Zwischen Evolutionsforschung und Forstpraxis

Schon lange dienen Eichen als Modellorganismen der Evolutionsforschung. Dabei lag und liegt das Hauptaugenmerk seit Darwin hauptsächlich auf Prozessen und daraus resultierenden Mustern, welche im Zusammenhang mit der möglichen Hybridisierung zwischen verschiedenen Eichenarten auftreten.
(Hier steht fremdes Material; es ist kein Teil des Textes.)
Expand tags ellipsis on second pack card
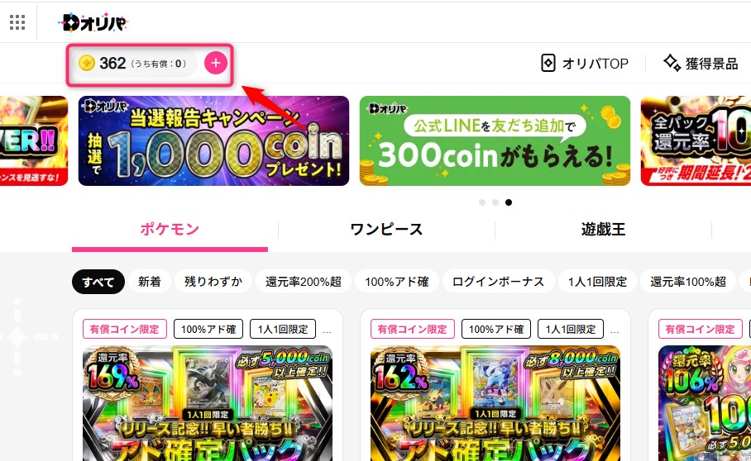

Weil Eichen ökonomisch wichtig sind, zeigt auch die Forstpraxis grosses Interesse an der Charakterisierung dieser Baumarten. Es wird in erster Linie befürchtet, dass Eichen, welche aus Kreuzungen zweier Arten hervor gehen, weniger fit sind als diejenigen der einzelnen Arten, d.h. geringeres Wachstum, schlechtere Holzqualität und/oder verminderten Fortpflanzungserfolg aufweisen. Deshalb wird bei der Auswahl von Samenernte-Beständen nicht nur auf qualitative Kriterien geachtet, z.B. die Wuchsform der Bäume, sondern auch versucht, Hybridisierung möglichst ausschliessen zu können. Entsprechend werden vielerorts möglichst artreine Bestände für die Samenernte ausgeschieden. Solche Einschränkungen werden lokal, d.h. auf Bestandsebene, angewendet. Der durch Wind ausgebreitete Pollen von Eichen kümmert sich jedoch nicht um derlei Grenzziehungen. Sollte also der Hybridisierung eine relevante Bedeutung in der Fortpflanzung von Eichen zukommen, so müssten Samenernte-Bestände vor weit fliegenden "fremden" Pollen geschützt werden. Oder anders formuliert: Nicht lokale, sondern regionale Kriterien müssten in die Auswahl solcher Bestände mit einbezogen werden.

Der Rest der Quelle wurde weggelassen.